Cytotoxicity was monitored via measurements of cytosolic lactate dehydrogenase (LDH) release (OD_490nm) with CytoTox 96 assay (Promega). Maximum release was achieved by lysis of cells with 1% Triton-X, and supernatants of uninfected cells were used to assess spontaneous release. Percentage cytotoxicity through LDH release (OD_490nm) was calculated with the formula: [(test LDH release − spontaneous release)/(maximal release − spontaneous release)] × 100. Where indicated, apoptosis was induced with 1 μM STS and necrosis with 200 μM TBH. The neutralizing ability of the TLR2 Ab was confirmed by challenging differentiated THP-1 cells or TLR2-transfected HEK293 cells with Pam₃CSK₄ in the presence or absence of the TLR2 Ab (not shown).

Cell supernatants were assayed for IL-1β by ELISA (Invitrogen) according to the manufacturer's instructions.

Differentiated THP-1 cells were seeded overnight in 6-well plates. Transfection was carried out the next day using cathepsin B and control (scrambled) small interfering RNA (siRNA) according to the manufacturer’s protocol (Santa Cruz Biotechnology, Santa Cruz, CA). Control siRNA is an mRNA sequence that will not cause the specific degradation of any cellular message. After transfection, cells were infected with M. marinum as described earlier. Cell lysates were analyzed by Western blot analysis using anti-cathepsin B (CA10; Abcam). Equal loading was confirmed with anti–β-actin mAb (13E5; Cell Signaling).

Type 1 macrophages or THP-1 cells (differentiated for 3 h with 300 ng/ml PMA and extensively washed) were seeded at 1 × 10⁶ cells/well in 12-well plates. After 24 h, cells were infected with M. marinum for 1 h at a multiplicity of infection of 10. Cells were washed three times, and serum-free RPMI was added for 24 or 48 h. Where appropriate, inhibitory compounds were added during and after infection. Nigericin was added 2 h before sample collection. Supernatants were collected, and proteins were precipitated by methanol–chloroform extraction as described in Ref. 26. Cell lysates were made with RIPA lysis buffer, and protein concentration was determined (Pierce). Samples were separated by SDS-PAGE and were transferred onto nitrocellulose membranes. Blots were probed with anti-human caspase-1 p20 (D57A2; Cell Signaling) for detection of cleaved caspase-1, anti-human caspase-1 p10 (sc-515; Santa Cruz Biotechnology) for procaspase-1, anti-human IL-1β (MAB201; R&D Systems) for pro–IL-1β and IL-1β, and for equal loading with anti–β-actin mAb (Cell Signaling).

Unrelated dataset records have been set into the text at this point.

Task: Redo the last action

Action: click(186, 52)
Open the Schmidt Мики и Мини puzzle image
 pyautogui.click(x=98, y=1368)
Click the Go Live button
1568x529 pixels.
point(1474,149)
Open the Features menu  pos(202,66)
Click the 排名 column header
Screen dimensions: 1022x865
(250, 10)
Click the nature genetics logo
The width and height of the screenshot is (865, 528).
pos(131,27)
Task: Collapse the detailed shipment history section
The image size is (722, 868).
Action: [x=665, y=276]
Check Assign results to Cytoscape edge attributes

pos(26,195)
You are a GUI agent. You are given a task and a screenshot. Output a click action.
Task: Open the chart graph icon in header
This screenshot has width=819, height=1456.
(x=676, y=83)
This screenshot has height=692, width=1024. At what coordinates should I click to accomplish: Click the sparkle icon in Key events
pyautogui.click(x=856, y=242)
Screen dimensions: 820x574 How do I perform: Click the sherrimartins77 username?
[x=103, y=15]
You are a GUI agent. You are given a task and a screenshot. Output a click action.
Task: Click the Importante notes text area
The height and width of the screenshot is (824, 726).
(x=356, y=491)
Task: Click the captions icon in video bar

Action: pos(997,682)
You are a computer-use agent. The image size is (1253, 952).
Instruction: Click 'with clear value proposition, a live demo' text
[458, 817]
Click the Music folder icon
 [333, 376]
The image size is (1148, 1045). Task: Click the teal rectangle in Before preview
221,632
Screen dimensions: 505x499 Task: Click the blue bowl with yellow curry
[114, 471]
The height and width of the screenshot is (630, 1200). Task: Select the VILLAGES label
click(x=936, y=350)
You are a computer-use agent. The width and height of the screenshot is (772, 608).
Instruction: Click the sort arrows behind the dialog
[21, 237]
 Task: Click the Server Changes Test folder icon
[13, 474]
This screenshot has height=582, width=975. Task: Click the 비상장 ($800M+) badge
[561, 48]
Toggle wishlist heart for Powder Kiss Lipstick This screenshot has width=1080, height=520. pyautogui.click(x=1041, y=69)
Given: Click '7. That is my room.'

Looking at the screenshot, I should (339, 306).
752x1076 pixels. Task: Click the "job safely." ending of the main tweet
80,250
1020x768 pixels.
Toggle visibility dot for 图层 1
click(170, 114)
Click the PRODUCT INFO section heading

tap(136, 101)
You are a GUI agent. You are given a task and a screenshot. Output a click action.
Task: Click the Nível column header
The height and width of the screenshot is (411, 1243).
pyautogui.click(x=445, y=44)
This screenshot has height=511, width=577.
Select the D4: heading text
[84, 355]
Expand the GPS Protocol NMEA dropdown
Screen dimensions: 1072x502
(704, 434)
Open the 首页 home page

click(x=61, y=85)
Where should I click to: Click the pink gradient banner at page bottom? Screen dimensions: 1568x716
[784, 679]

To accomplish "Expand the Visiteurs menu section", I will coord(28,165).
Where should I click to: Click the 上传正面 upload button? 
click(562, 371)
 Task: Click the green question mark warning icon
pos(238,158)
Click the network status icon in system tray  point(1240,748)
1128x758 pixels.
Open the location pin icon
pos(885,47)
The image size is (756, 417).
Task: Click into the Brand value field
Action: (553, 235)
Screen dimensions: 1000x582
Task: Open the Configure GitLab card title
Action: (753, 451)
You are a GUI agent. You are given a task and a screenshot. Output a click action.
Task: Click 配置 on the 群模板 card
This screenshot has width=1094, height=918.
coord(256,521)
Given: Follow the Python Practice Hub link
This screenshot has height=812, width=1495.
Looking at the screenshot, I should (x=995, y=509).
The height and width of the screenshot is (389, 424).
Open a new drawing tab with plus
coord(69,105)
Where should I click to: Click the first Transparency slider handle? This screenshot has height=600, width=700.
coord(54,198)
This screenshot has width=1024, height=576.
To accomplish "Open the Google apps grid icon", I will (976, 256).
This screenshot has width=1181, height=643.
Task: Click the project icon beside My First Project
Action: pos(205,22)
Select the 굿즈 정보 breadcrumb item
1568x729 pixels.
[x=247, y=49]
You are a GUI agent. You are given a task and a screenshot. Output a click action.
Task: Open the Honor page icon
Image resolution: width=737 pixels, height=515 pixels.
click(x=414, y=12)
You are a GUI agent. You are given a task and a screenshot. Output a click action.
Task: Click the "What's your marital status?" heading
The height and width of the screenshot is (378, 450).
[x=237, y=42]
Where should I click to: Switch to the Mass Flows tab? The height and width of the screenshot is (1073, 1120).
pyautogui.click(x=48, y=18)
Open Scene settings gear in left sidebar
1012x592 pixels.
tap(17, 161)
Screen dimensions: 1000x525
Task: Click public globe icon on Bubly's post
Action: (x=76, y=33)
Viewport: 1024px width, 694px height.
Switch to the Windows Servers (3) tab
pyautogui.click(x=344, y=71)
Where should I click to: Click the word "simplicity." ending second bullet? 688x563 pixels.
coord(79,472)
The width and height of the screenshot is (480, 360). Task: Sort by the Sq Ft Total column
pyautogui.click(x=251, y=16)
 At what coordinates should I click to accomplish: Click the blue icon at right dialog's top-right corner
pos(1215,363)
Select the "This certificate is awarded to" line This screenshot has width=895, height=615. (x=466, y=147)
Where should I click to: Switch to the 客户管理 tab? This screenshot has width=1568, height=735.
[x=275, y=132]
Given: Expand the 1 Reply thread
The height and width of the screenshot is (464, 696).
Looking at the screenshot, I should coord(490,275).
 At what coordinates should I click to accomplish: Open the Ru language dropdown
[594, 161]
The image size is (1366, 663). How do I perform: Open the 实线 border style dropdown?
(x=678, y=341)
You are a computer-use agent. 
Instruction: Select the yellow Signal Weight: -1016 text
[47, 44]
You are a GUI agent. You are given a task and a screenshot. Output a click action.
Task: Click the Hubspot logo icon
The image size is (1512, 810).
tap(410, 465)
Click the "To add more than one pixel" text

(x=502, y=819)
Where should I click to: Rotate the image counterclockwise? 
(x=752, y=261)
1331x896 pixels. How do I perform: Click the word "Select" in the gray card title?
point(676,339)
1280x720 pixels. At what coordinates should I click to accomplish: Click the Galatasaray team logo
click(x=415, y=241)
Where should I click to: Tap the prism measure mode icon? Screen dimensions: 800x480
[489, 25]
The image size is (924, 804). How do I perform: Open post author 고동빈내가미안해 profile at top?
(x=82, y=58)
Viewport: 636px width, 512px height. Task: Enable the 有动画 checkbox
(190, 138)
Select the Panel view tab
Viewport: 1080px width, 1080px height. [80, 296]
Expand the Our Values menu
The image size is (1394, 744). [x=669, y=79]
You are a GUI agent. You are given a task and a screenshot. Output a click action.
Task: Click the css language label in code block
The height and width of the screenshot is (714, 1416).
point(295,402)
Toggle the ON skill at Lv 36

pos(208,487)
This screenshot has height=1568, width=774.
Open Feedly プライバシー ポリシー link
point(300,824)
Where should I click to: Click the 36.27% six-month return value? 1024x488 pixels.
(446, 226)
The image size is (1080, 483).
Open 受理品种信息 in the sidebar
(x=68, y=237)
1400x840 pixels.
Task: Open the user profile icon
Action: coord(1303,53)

Mycobacteria were grown to mid-logarithmic phase in Middlebrook 7H9 liquid medium supplemented with 0.2% dextrose and 0.05% Tween 80. Proteins in the cell-free supernatants were precipitated with 10% TCA, and cell pellets were sonicated. Proteins were separated by SDS-PAGE and visualized by immunoblot using mouse anti–ESAT-6 (Hyb76-8) and mouse anti-GroEL2 (CS44; Colorado State University).

To explore the role of T7SSs in pathogenicity of mycobacterial infection, the subcellular localization of WT and mutant M. marinum and M. tuberculosis was analyzed in human macrophage-like THP-1 cell line. It has been reported that the ESX-1 secretion system is essential for mycobacterial translocation and virulence (9). Therefore, we determined the subcellular localization of M. marinum E11 WT strain, an isogenic ESX-1 secretion mutant with transposon in eccB₁ (23), and isogenic ESX-5 secretion mutant MMAR2676 (homolog Rv1794) (7, 10) in PMA-differentiated THP-1 cells. Moreover, we analyzed M. tuberculosis CDC1551 WT strain and an isogenic ESX-5 secretion mutant with transposon in eccC₅ (CDC1783; JHU1783-2086) (24). Cells infected with various mycobacteria were analyzed by cryo-immunogold electron microscopy, and quantification confirmed that both M. marinum and M. tuberculosis WT strains translocated from phagolysosomes into the cytosol (Fig. 1 and Supplemental Fig. 1B). As we have previously described for M. tuberculosis (9), an ESX-1 mutant of M. marinum did not translocate and was retained in phagolysosomes (Fig. 1A). By contrast, ESX-5 deficiency did not affect translocation either in M. marinum, as shown before (7), or in M. tuberculosis (Fig. 1 and Supplemental Fig. 1B). Contrary to ESX-1, the ESX-5 mutant of M. marinum secretes ESAT-6 (Supplemental Fig. 1A), confirming that ESX-1–dependent secretion is linked to translocation.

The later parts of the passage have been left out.